The mine converted from low-profile to high-profile mechanised destress in 2015. The corridor span was decreased from 240m to 180m resulting in an increase in the number of mining corridors from four to six.

South Deep presented the rebase plan to the market in February 2017, incorporating the work and recommendations of the Geotechnical Review Board (GRB), together with expert input from specialist consultants on the other key areas of the plan.

Key developments and material issues

South Deep experienced a landmark year during 2016, with improvements recorded in almost every aspect of the mine. Organisational capacity, mine design and planning, production output and mining quality have significantly improved. South Deep developed a rebased production plan, which includes improvements in the full mining value chain together with higher confidence scheduling parameters. The plan reflects improved overall confidence in terms of mine design, scheduling and operational execution and is supported by realistic and risk-adjusted inputs that have been peer reviewed by external consultants and experts. These improvements lay the foundation for a robust production ramp-up phase and solid ~ten-year plan that focuses on maximising delivery from the ore body in the Current Mine and NoW areas, before establishment of SoW.

The capacity and skills to drive continuous business improvement have been embedded at the mine, in conjunction with the necessary management capability, so that the productivity, efficiency and quality drivers needed to realise the ramp-up and steady state production are delivered.
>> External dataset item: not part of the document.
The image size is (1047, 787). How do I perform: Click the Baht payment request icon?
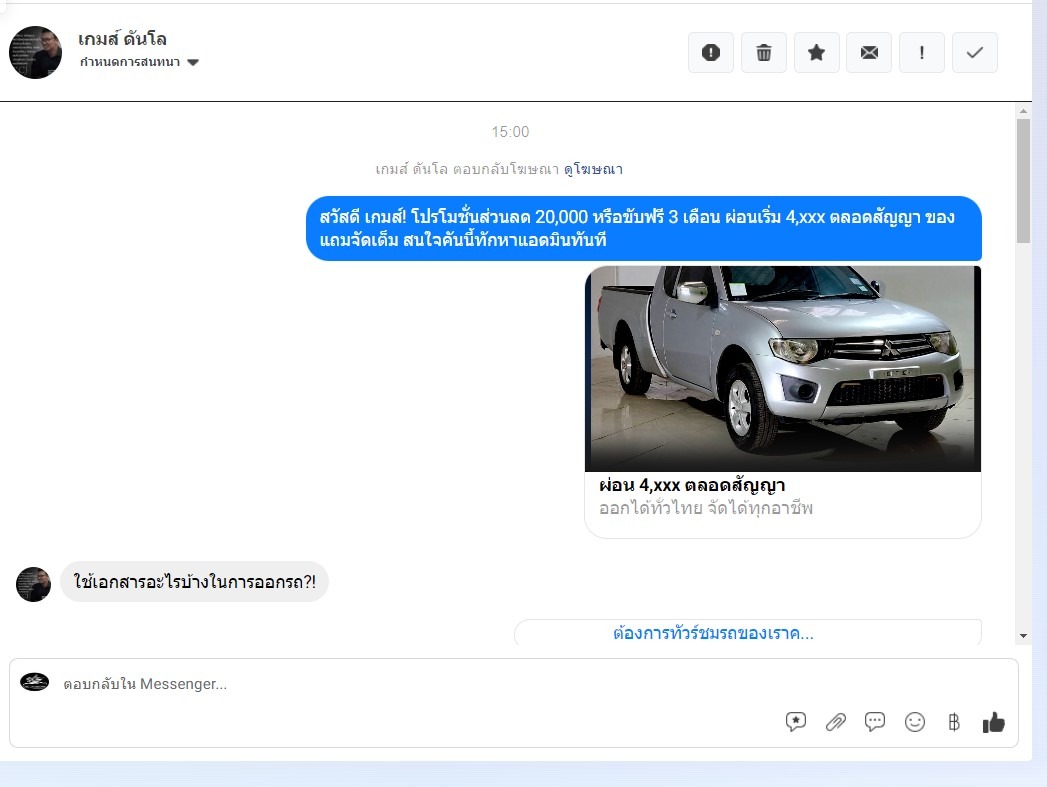click(x=954, y=722)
South Deep has a similar risk profile to other deep level operations; however, due to its ore body geometry, its mining methods are unique. As future lessons are learned, it is expected the mining methods will require ongoing optimisation and refinement to ensure that full site potential is achieved. The high-profile destress method was successfully implemented during 2016, with all destress activities conducted utilising this method by quarter three 2016. Further enhancements were also made to this mining method driven by upgraded geotechnical and production efficiency parameters. The revised design includes:

  • Twin access to each of the destress cuts, elimination of trucks in the stoping horizon with improved ore-flow design, engineering infrastructure and ventilation flow
  • Larger yielding pillars (rib pillars) in the destress area and reduced corridor spans resulted in a ‘stiffer’ support system that reduces convergence and therefore reduces the seismic risk
  • The rib pillar design has reduced the requirement for backfill during the destressing phase
  • The long-hole stoping sequence will be changed from a primary-secondary extraction strategy to a sequential method to further improve the geotechnical stability and maximise extraction

The mine continued to refurbish and build on its infrastructure platform, including the shaft, ore-handling facilities, backfill, ventilation and refrigeration infrastructure. Significant investment was made in skills development with core training programmes for engineering and mining personnel. In addition, outsourced equipment maintenance was implemented to improve fleet maintenance capacity, while also transferring higher technical skills to the organisation.

Over the past two years energy release rates have reduced, as a result of the improvements made in yield pillar design and the geometry of the destress mining front. The seismicity associated with the advance of the destress cuts is comparable with other deep level mines.